__PROBLEM__
In the text on the 3-D printed gun injunction below, please name the case cited for the point that losing First Amendment freedoms, even briefly, is irreparable injury.

— START OF DOCUMENT SECTION —

Preliminary injunction on 3-D printed guns granted

The Seattle judge found the arguments of the tyrants more convincing than those of who yearn to be free:

The private defendants raise the more substantive argument that a preliminary injunction will impair their First Amendment rights, a loss which, “for even minimal periods of time, unquestionably constitutes irreparable injury.” Elrod v. Burns, 427 U.S. 347, 373-74 (1976). The First Amendment argument raises a number of challenging issues. Is computer code speech? If yes, is it protected under the First Amendment? To answer those questions, one would have to determine what the nature of the files at issue here is: are they written and designed to interact solely with a computer in the absence of the intercession of the mind or will of the recipient or is it an expressive means for the exchange of information regarding computer programming and/or weapons manufacturing? Are the export controls of the ITAR a prior restraint giving rise to a presumption that they are unconstitutional? Is the AECA a general regulatory statute not intended to control the content of speech but only incidentally limiting its unfettered exercise? Or is the government attempting to regulate distribution of the CAD files because of the message they convey? Depending on which level of scrutiny applies, does the regulation advance important governmental interests unrelated to the suppression of free speech and avoid burdening more speech than necessary or is the regulation narrowly tailored to promote a compelling Government interest?

— END OF DOCUMENT SECTION —
— START OF INFORMATION PROVIDED —

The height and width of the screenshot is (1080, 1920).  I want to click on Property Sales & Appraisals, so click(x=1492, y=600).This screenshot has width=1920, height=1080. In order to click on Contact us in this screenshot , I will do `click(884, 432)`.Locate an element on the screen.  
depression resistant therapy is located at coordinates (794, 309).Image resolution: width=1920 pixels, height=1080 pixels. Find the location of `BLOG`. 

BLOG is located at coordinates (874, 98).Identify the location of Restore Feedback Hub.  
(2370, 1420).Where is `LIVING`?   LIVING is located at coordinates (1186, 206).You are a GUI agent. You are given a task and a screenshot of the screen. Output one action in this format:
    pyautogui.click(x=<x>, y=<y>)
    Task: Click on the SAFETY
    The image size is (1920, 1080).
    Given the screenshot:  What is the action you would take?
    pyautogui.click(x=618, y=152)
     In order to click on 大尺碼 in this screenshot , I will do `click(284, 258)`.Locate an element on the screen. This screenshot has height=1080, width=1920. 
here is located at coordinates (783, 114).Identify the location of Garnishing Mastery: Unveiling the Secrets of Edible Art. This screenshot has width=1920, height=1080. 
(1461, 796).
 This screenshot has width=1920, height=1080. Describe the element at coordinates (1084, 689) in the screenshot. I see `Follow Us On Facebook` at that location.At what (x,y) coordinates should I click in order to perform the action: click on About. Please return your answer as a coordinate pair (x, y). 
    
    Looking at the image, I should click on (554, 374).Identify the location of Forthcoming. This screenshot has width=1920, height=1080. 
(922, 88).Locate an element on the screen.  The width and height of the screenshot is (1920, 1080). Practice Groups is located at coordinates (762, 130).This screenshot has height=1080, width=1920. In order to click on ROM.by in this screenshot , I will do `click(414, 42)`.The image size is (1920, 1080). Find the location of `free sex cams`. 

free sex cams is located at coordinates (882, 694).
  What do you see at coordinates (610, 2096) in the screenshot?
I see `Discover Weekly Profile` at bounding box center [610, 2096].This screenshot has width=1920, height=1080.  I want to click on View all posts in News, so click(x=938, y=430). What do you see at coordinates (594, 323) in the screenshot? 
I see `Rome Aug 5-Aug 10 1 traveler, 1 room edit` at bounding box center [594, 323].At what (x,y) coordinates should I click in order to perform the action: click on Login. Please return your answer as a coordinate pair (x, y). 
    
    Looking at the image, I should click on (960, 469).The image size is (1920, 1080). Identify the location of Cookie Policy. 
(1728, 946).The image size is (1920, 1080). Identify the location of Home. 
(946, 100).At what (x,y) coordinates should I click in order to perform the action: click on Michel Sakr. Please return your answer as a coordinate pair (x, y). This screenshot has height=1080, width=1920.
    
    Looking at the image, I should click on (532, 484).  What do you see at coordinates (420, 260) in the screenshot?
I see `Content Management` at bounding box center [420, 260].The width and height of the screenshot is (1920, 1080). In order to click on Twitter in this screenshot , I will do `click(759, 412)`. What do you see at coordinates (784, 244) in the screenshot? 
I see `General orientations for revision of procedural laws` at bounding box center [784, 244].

— END OF INFORMATION PROVIDED —

__SOLUTION FOR THIS TASK__
Elrod v. Burns, 427 U.S. 347 (1976).